Artur Daniel Liskowacki

Cieśla i słowa


          Tom wierszy Według Józefa to piąta poetycka książka Cezarego Sikorskiego, opublikowana przezeń  –  jak i poprzednie  –  we własnej oficynie Zaułek Wydawniczy „Pomyłka”. Na zewnątrz szary, skromny edytorsko zresztą świadomie taki, choć ascetyczna okładka kryje bogate graficznie wnętrze (fotografie Majki Kuczary) opatrzona mottem z Heideggera, wydaje się dość typowy dla dotychczasowych publikacji Sikorskiego. Których erudycyjne konteksty kulturowe (autor ukończył filozoficzne studia, jest też doktorem nauk humanistycznych) są elementem starannych kompozycji słowa i obrazu, a ton liryczny ustępuje eseistycznej refleksji.

           Poprzednie książki Sikorskiego, co sugerowały już ich tytuły od Drogi z Daulis do Delf (2009) po Wyimki z Elegii duinejskich R. M. Rilkego (2011) umocowane były mocno w tradycji kultury (np. formą sonetu), stanowiąc próbę jej współczesnego echa. Sikorski zresztą – z jednej strony – stawia swoim wierszom zadania wysokie, bardziej poznawcze niż czysto literackie, z drugiej zda się je traktować z pewną rezerwą, jako produkt niedoskonały w stosunku do tych zadań (w cytowanym na skrzydełku tomu fragmencie wywiadu mówi o „niedosycie”, jaki mu przynoszą).

          Jego najnowsza książka – mimo podobieństw do poprzednich – jest przecież odmienna od nich. Bo choć nie brak w niej chłodu i dystansu wynikłego z konwencji, a cała konstrukcja tomu (wraz z graficznym zapisem niektórych tekstów) jest tak przemyślana, że sprawiać może wrażenie wyrafinowanej sztuczności, to nie tylko najbardziej liryczny z dotychczasowych tomów Sikorskiego, ale i najbardziej osobisty. A przy tym chyba najciekawszy.

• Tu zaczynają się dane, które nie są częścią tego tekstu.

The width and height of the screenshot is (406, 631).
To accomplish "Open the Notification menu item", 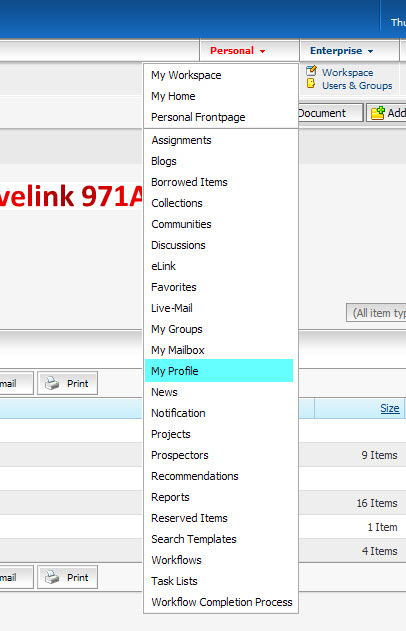I will [x=178, y=413].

          Apokryficzny tytuł Według Józefa sugeruje ewangeliczne konteksty. Tym razem Ewangelia opowiedziana ma być właśnie z perspektywy Józefa cieśli, ojca (czy raczej ojczyma) Jezusa, męża Marii. Ale wątek „Świętej Rodziny” – odtwarzający w ogólnym zarysie kościelną tradycję (Józef mający już za sobą doświadczenie rodziny, spotyka Marię) – jest tu tylko kulturowym sztafażem, tłem. Uważna lektura wierszy pozwala w nich dostrzec nie tyle – czy nie tylko – autobiograficzne tropy poety (dla czytelnika mniej zresztą ważne), ukryte w liryczno-religijnej narracji, ile – by tak rzec – ich prywatną perspektywę. Józef, bynajmniej nie święty, choć doświadczony świętością – rozumianą jako tajemnica egzystencji, to dojrzały mężczyzna, który „w młodości studiował filozofię” (Dziwna przypadłość Józefa Cieśli), i śmiało robił swoje („nie bał się wielkich budowli”), a dziś „godzi się z życiem” (Cieśla Józef podnosi głowę). 

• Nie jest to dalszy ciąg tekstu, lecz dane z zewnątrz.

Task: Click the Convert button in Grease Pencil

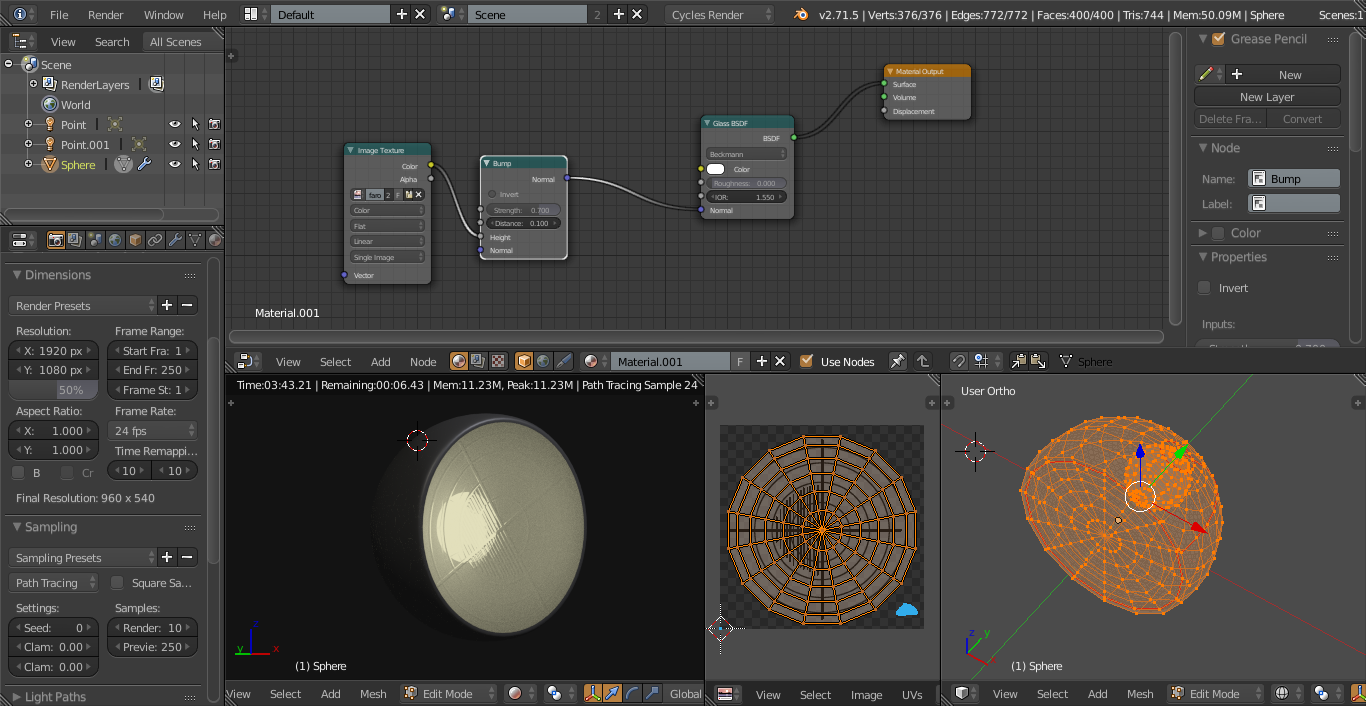Action: pos(1303,119)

          Tak przedstawiony bohater liryczny tomu – alter ego autora (z wszelkimi tej zależności konsekwencjami i całą związaną z nią literacką grą) – ukazany bywa z nutą ironii (autoironii?). Która daje się odczytać zwłaszcza we fragmentach poetyckiej prozy, pojawiających się pomiędzy wierszami i stanowiących narracyjny szkielet tomu. Czytamy tam o Józefie, że jego „przydatność (…) wynika z profesji i wzrostu. Drobny mężczyzna musi nadrabiać sprytem ” (Przydatność Józefa Cieśli). Że „nieobcy był mu dialog między dobrem a prawdą. Potrafił odróżnić piękno, dostrzec błogość duszy “, tymczasem „gdy spotkał Marię rozsypał się związek rzeczy i pojęć” (Dziwna przypadłość Józefa Cieśli). Że „w młodości (…) wykonywał nietypowe zamówienia”, za to „dziś z trudem dociera do zmierzchu” (Józef Cieśla i meble z koszmarów).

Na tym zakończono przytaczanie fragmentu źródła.